START Provided data

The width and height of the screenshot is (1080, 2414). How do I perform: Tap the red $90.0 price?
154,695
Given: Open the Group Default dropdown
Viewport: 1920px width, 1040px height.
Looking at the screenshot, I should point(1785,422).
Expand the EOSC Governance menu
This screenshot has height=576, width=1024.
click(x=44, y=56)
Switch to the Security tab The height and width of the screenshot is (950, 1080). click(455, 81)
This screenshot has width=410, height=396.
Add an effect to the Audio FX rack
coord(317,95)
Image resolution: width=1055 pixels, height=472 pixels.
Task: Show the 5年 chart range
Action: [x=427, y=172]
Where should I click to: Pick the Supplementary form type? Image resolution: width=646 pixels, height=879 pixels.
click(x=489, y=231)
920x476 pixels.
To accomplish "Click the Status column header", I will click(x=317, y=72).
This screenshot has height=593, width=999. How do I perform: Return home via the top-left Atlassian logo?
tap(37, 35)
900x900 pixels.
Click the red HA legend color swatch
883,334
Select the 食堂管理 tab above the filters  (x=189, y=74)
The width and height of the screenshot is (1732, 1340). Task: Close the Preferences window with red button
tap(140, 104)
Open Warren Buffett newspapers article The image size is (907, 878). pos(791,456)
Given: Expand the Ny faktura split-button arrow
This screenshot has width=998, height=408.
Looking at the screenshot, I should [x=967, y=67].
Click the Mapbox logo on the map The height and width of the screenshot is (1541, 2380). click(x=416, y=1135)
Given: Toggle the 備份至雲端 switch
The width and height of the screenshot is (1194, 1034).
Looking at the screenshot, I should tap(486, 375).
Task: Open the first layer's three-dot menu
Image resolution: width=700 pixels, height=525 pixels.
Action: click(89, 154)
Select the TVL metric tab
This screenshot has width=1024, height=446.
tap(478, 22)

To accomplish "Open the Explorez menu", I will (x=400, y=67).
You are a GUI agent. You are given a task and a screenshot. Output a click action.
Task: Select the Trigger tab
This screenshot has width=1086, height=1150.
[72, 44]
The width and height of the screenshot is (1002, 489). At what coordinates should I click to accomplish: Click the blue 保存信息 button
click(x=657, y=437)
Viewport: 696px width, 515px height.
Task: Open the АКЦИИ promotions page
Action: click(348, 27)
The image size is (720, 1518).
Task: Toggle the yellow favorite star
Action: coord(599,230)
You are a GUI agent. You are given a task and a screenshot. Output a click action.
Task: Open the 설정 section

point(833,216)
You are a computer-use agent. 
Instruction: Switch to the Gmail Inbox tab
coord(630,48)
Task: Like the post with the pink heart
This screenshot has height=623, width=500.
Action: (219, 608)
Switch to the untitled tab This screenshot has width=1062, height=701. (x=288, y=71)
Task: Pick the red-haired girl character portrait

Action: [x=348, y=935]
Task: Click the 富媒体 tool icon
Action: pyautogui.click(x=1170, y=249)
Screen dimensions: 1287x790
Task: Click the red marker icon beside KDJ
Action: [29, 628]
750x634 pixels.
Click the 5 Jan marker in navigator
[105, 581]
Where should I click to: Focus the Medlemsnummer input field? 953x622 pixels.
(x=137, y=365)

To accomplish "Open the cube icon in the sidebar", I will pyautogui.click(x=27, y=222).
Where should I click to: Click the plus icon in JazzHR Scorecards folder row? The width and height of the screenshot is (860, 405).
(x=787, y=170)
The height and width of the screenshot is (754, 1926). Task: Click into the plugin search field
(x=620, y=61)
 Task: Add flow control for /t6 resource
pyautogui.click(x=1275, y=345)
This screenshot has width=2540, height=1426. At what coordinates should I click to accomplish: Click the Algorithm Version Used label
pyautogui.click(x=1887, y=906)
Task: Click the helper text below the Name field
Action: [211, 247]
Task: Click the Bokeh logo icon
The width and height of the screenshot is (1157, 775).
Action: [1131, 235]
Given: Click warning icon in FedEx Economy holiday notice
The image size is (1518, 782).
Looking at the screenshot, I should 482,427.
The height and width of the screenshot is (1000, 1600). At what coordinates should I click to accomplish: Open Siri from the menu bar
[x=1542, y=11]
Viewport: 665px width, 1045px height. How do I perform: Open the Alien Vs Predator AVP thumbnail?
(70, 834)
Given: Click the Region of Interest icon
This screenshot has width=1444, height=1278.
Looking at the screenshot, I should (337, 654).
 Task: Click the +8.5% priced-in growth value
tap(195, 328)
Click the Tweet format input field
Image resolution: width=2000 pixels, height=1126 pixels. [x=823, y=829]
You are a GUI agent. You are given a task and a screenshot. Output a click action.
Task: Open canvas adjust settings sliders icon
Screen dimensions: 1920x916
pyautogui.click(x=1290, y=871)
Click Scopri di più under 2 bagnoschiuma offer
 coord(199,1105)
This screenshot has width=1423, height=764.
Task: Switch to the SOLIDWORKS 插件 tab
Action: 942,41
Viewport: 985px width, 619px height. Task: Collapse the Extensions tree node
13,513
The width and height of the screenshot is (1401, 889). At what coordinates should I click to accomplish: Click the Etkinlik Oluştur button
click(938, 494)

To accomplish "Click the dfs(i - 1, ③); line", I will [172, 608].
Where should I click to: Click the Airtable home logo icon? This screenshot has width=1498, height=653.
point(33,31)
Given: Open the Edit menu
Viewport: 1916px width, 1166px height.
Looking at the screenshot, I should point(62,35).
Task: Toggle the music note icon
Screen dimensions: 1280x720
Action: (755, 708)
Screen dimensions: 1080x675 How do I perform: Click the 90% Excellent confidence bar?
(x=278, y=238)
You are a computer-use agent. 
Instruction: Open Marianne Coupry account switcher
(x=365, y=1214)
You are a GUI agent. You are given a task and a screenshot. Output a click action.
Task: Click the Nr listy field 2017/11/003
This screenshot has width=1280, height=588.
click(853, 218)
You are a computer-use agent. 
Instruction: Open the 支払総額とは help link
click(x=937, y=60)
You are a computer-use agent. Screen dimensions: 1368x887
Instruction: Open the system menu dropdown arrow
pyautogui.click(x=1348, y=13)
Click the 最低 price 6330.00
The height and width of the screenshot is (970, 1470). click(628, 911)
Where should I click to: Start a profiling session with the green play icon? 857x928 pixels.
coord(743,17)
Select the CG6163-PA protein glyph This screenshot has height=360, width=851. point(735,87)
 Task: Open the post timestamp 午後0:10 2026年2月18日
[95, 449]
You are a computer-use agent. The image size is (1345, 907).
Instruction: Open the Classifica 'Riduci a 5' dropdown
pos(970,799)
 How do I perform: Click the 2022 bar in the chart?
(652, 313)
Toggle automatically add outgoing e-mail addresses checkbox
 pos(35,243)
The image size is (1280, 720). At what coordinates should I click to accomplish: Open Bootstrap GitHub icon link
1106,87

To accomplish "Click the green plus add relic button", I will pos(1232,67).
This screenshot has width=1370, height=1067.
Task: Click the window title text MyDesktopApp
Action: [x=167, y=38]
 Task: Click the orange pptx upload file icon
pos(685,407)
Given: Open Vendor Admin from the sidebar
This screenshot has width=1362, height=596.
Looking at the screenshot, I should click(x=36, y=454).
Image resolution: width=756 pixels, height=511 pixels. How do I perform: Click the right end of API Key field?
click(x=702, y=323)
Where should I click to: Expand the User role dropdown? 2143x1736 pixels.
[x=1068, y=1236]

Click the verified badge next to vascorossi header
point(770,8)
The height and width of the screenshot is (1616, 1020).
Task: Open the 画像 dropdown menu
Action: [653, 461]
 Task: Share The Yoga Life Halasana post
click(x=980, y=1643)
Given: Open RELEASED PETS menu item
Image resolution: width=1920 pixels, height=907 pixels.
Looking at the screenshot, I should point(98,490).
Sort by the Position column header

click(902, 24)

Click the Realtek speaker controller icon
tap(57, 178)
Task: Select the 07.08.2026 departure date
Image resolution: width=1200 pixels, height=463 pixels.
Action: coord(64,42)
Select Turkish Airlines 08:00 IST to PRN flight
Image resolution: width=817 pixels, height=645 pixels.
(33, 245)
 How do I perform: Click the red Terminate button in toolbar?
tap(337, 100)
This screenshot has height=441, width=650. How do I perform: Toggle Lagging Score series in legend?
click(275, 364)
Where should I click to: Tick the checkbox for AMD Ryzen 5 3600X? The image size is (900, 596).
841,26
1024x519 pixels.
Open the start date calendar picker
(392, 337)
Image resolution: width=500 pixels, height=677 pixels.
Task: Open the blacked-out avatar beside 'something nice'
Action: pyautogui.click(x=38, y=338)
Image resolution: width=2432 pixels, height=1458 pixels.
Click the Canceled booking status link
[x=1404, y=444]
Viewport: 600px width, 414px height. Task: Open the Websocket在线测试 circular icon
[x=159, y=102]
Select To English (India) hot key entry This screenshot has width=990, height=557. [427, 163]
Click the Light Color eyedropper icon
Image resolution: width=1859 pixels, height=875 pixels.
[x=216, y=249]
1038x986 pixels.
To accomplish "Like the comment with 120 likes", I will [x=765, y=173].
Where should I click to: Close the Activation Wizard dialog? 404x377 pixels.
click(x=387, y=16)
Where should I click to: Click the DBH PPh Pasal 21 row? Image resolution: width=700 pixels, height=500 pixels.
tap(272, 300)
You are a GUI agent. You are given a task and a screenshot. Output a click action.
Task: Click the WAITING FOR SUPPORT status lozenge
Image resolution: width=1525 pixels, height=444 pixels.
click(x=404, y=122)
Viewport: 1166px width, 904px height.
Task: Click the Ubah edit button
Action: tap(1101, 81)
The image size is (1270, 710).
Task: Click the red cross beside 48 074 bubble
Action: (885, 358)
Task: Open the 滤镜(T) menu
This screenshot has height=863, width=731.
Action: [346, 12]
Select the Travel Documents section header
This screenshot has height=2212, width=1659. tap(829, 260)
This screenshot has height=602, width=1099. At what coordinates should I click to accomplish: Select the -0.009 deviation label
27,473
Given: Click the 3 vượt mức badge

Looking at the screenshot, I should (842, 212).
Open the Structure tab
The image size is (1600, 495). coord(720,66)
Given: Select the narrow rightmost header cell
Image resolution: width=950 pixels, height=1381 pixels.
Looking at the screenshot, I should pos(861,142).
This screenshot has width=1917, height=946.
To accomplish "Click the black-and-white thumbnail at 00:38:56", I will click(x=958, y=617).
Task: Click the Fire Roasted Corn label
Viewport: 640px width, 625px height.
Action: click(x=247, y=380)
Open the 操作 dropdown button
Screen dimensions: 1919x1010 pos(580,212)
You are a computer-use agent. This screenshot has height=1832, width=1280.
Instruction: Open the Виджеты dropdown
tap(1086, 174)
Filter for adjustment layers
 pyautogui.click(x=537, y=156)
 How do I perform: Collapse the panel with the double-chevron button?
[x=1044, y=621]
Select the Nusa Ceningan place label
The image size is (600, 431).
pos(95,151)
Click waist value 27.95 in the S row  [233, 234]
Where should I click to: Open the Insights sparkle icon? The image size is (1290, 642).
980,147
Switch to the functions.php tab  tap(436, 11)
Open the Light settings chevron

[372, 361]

END Provided data

- _Task to carry out_: Look above for the line containing "Click the red HA legend color swatch" and the line containing "Given: Toggle the 備份至雲端 switch". Transcribe both, with the lines between them, exactly.

- _Expected answer_:
Click the red HA legend color swatch
883,334
Select the 食堂管理 tab above the filters  (x=189, y=74)
The width and height of the screenshot is (1732, 1340). Task: Close the Preferences window with red button
tap(140, 104)
Open Warren Buffett newspapers article The image size is (907, 878). pos(791,456)
Given: Expand the Ny faktura split-button arrow
This screenshot has width=998, height=408.
Looking at the screenshot, I should [x=967, y=67].
Click the Mapbox logo on the map The height and width of the screenshot is (1541, 2380). click(x=416, y=1135)
Given: Toggle the 備份至雲端 switch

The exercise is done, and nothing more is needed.